Organizations around the world are facing heightened pressure to accelerate their digital transformation, as their customers, competitors, and business stakeholders all recognize doing so is no longer a company strategy, but a matter of survival. At the same time, these organizations are experiencing an equally difficult counter-pressure resulting from this transformation: complex multicloud environments and a growing inability to manage them.
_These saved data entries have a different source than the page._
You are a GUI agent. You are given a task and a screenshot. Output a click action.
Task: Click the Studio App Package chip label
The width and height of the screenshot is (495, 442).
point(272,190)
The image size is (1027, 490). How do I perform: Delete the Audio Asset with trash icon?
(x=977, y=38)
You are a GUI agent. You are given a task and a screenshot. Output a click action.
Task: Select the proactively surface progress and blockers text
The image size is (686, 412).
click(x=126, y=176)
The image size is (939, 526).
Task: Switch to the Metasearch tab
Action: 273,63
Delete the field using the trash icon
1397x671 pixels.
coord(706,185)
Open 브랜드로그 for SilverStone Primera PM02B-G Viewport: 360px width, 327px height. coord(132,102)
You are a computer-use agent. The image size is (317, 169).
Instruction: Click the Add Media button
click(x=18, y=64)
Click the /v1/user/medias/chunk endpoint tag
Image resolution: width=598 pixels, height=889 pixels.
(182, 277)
As a new global research study of 700 CIOs reveals, almost 90% of organizations say digital transformation has accelerated over the past 12 months, with more than half expecting it to speed up even more over the next 12 . Already-stretched digital teams are struggling to simply keep the lights on, let alone deliver true innovation and business value.

Image removed.

The amount of time IT teams spend completing manual tasks isn't just an IT problem; it's a business problem. When innovation dries up, it's not just the backend processes for IT teams that suffer, but the customer experiences, revenue streams, and overall business impact that also take a hit. The more CIOs can automate management of dynamic, multicloud environments that have become too complex for humans, the more they will drive positive value and outcomes for their customers, teams, and the business overall.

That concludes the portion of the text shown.